● **Exercise objective**
Your answer should hold exactly the lines beginning with the one that contains "You are a computer-use" and ending with the last line of the material, both included. Leave every picture out.

● **Material provided**
========================

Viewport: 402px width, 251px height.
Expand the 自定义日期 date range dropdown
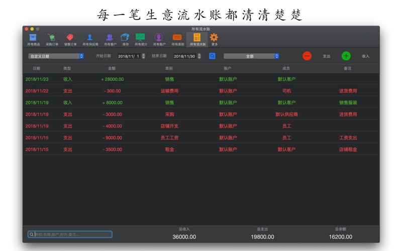click(x=56, y=56)
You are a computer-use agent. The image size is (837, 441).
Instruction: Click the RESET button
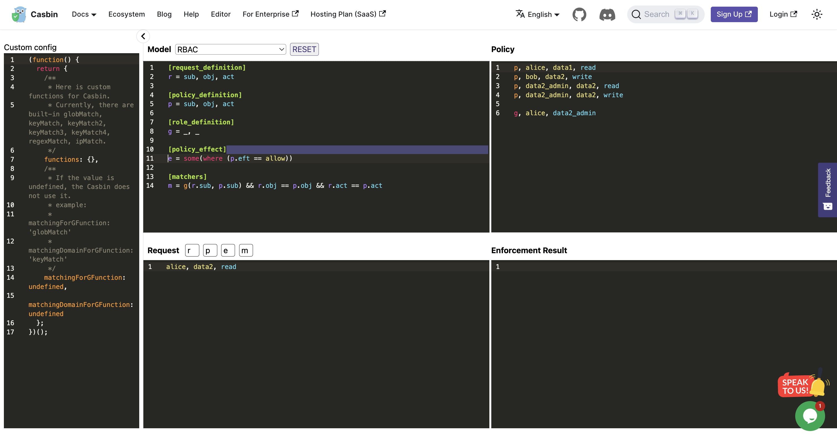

========================

● **Problem solution**
You are a computer-use agent. The image size is (837, 441).
Instruction: Click the RESET button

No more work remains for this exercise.